As a young man, Archibald Hickox' interest in German probably caused him to spend no end of time among no shortage of native speakers.

He could have spent 1000 years in the company of his echt German friends; it would have helped him shake off the Irish accent, to be sure, but it probably wouldn't have had any influence on his dactylonomic habits. After all:

  1. he was hanging out with them to improve his German
  2. he already knew how to count on his fingers
  3. nobody at his Ye Olde Bavarian Beer Hall, be they echt Bavarians or just students dressed up in Lederhosen und so weiter, ever seemed to have difficulty understanding how many glasses he wanted when he signaled for zwei, drei, vier or fünf Gläser*. Even in Occupied France his gestures worked fine: note that, just before Hellstrom leveled a pistol at Hickox' Eier, the bartender delivered exactly 3 glasses to the table.
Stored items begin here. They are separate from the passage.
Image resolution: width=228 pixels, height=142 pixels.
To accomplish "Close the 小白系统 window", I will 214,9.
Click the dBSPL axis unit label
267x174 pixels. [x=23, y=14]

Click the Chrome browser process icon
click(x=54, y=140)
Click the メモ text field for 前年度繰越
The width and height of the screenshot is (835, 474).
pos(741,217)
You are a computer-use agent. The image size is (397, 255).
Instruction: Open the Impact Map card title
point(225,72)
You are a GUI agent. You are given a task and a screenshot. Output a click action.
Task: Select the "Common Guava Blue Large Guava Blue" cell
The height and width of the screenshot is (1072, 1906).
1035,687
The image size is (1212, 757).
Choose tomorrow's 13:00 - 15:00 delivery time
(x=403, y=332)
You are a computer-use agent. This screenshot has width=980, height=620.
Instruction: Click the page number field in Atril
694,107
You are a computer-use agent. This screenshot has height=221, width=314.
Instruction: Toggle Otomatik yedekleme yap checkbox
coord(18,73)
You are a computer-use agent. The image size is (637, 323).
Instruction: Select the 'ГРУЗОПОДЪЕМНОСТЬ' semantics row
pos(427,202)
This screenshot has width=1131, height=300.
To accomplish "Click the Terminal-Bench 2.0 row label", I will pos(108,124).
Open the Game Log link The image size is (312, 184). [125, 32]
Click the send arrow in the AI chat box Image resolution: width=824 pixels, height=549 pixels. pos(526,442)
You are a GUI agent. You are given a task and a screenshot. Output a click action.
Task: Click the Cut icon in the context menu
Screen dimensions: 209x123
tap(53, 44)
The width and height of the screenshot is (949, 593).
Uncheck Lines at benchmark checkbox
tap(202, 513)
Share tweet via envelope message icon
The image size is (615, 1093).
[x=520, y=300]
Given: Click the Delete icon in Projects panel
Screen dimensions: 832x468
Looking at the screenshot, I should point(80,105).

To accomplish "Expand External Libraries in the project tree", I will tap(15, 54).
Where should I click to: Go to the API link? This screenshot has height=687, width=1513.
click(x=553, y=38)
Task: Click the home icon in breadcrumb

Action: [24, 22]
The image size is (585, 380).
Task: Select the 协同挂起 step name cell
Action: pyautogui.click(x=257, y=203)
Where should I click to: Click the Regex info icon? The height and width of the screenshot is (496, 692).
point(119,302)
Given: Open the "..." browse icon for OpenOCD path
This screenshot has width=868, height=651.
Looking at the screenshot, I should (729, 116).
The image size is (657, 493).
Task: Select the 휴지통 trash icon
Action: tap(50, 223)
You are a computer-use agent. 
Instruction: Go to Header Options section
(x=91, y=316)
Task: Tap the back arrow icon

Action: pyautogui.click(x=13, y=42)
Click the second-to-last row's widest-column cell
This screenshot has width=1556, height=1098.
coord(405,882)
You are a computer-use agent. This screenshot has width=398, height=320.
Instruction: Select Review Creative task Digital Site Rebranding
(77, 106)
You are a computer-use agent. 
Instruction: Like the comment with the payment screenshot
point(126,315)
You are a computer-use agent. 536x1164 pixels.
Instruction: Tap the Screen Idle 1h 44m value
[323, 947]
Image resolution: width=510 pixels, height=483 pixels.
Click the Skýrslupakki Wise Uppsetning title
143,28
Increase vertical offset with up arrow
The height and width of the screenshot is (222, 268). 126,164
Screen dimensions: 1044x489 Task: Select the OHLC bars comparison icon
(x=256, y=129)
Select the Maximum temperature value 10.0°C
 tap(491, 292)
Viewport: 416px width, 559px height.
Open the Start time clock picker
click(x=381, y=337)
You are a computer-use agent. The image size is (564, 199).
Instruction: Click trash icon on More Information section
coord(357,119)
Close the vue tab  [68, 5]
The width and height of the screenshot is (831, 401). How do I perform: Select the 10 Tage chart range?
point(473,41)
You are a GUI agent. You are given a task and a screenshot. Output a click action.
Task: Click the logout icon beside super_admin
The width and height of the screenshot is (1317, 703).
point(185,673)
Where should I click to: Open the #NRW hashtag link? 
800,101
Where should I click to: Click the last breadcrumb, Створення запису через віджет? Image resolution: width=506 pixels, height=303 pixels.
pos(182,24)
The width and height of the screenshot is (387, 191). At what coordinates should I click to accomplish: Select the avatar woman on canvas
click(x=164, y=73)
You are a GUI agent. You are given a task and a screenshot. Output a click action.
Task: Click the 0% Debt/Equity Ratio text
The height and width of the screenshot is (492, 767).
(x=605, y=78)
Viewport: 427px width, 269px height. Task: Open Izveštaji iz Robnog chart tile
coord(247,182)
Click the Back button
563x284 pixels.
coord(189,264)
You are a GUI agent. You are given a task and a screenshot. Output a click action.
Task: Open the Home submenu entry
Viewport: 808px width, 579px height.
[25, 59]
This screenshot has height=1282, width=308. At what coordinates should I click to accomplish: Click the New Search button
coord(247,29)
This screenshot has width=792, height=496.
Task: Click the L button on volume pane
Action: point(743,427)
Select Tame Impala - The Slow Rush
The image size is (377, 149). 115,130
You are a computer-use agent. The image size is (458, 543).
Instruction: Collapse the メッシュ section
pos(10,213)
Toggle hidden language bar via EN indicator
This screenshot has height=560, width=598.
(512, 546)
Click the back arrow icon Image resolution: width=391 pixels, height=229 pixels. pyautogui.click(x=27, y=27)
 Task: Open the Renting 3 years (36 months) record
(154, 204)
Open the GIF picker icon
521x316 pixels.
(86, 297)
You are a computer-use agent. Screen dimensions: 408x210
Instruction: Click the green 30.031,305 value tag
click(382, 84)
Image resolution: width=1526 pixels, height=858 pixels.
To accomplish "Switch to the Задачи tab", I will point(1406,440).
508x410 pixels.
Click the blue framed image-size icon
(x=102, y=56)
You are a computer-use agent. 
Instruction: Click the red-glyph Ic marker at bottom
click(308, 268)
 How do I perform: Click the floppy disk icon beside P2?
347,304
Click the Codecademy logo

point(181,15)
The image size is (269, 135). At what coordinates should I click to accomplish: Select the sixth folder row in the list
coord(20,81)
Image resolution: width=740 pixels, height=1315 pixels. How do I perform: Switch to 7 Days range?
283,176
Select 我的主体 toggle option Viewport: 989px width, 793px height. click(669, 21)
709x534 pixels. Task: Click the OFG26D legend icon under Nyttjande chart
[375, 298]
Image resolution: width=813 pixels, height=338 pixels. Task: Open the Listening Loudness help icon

The ScheiBe hit the fan because Hickox violated what linguists call an ethonomathematical shibboleth.

Unfortunately Hickox was a film critic, not a professional spy. Any espionage instructor worth her salt would have drilled Hickox on the life-or-death importance of dactylonomic and other shibboleths, particularly because these are somewhat quicker and easier to master than a clean foreign accent.

But you have to know that you HAVE to master them. And we can't expect someone who's not a professional spy to have thought of these things.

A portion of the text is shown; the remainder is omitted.